„Aber irgendwann werdet ihr doch von Pflegerobotern ersetzt…“
Das bekomme ich tatsächlich immer wieder mal zu hören. Kürzlich sprang mich das Thema im Rahmen der ARD-Themenwoche „Zukunft der Arbeit“ wieder an. Wenn es um Digitalisierung und Automatisierung in der Arbeit geht, werden die sogenannten „Pflegeroboter“ zwangsläufig irgendwann in den Raum geworfen. Und dann diskutiert man einerseits die Chance Überalterung und Fachkräftemangel aufzufangen und andererseits das Risiko vor einer „Entmenschlichung“ in der Pflege.
Wenn man mir erklärt, dass mein Berufsstand ja irgendwann von „Pflegerobotern“ ersetzt wird: #Pflege pic.twitter.com/EmbdOxq7YP
— mauerunkraut (@mauerunkraut) 31. Oktober 2016
Falsche Vorstellungen
An diesen Diskussionen stört mich immer wieder die Vorstellung, humanoide Maschinen könnten ausgebildete Pflegefachkräfte verdrängen und ersetzen.
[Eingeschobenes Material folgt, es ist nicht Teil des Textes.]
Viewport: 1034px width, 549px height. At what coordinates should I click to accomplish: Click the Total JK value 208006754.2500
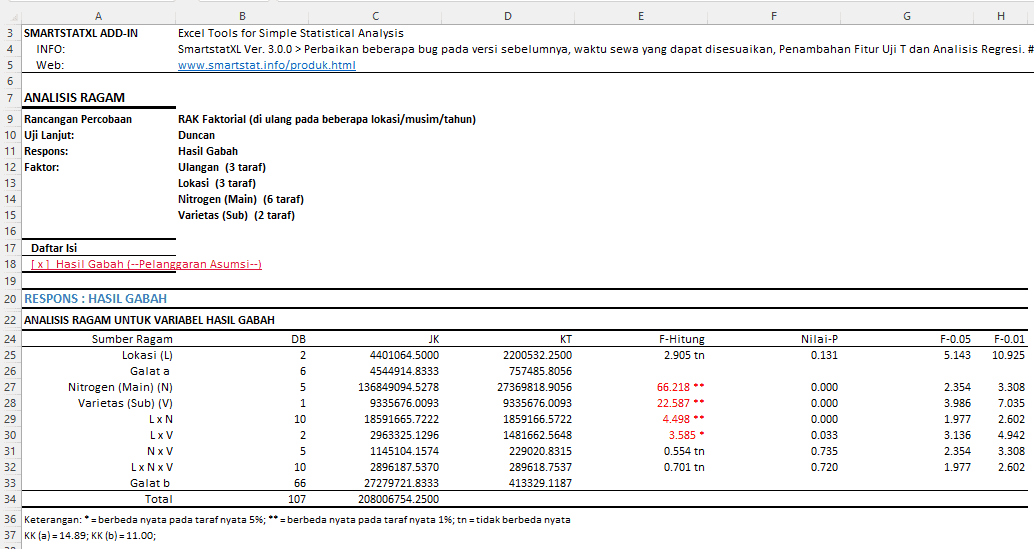point(398,499)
Man glaubt, Pflege sei eine rein körperliche Arbeit, die keine komplexen Denkprozesse und Interaktionen erfordert. Wenn „Pflegen jeder kann“, dann kann das selbstverständlich auch eine Maschine.
Und gleichzeitig wirkt das Bild der Pflegeroboter auch sehr bedrohlich. Niemandem gefällt die Vorstellung als Pflegebedürftiger nur noch Kontakt zu einer Maschine zu haben und ihr dann auch noch in grundlegenden Bedürfnissen ausgeliefert zu sein. Bilder wie das „Pflegen am Fließband“ oder die „Waschstraße“ erscheinen plötzlich unangenehm real. Da warnt man dann gerne vor „mangelnder Zuwendung“, als wäre das einzige was Pflegefachkräfte von Maschinen unterscheidet die Zuwendung.
Auf dieser Diskussionsgrundlage ist es schwer, sich vernünftig mit dem Thema auseinanderzusetzen. Denn: auch in der Pflege werden immer mehr Technologien eingesetzt werden. Aber es werden weder Fachkräfte durch Pflegeroboter ersetzt, noch werden Pflegebedürftige von humanoiden Maschinen komplett versorgt werden.
Vergesst die Pflegeroboter endlich! Reden wir darüber wie Pflegende durch technische Entwicklung entlastet werden können und wie sie im Umgang mit ihnen geschult werden, um für die unterschiedlichen Pflegesettings und Pflegebedürftige die passenden Geräte auszuwählen. Sprechen wir darüber, wie Menschen auch mit Einschränkungen ein selbstbestimmteres und unabhängigeres Lebenführen können – denn darüber wird in diesem Kontext viel zu wenig gesprochen. Lasst uns, bei all der Euphorie, auch über Patienten- und Datensicherheit sprechen. Vergessen wir dabei aber nicht ethische Aspekte, gerade wenn es um Menschen mit kognitiven Einschränkungen geht.
Ich habe einen Lifter im Bad. Das ist auch ein Roboter. Ich will da keine Zuwendung. Ich will selbständig baden. #AnneWill
— Christiane Link ✈️ (@Christiane) 30. Oktober 2016
Pflegende sind nicht nur Anwender
Wir müssen aber auch darüber reden, wie Pflegepraxis und Pflegewissenschaft stärker in Entwicklung Erprobung neuer Technologien mitwirken. Pflegefachkräfte sollten nicht mehr nur als DAUs*, sondern als Expert*innen ihres Fachs gesehen werden, die die Anforderungen an technischen Hilfsmitteln in ihren entsprechenden Pflegesettings kennen.
Neben der weit verbreiteten Vorstellung von Pflegerobotern, müssen wir also auch das Bild von Pflege als mitfühlende und rein zwischenmenschliche Interaktion abschütteln. Dann können wir uns auch endlich einmal vernünftig und differenziert mit den Chancen, Grenzen und Risiken der zunehmenden Technologisierung annehmen und so die für uns beste Lösung finden.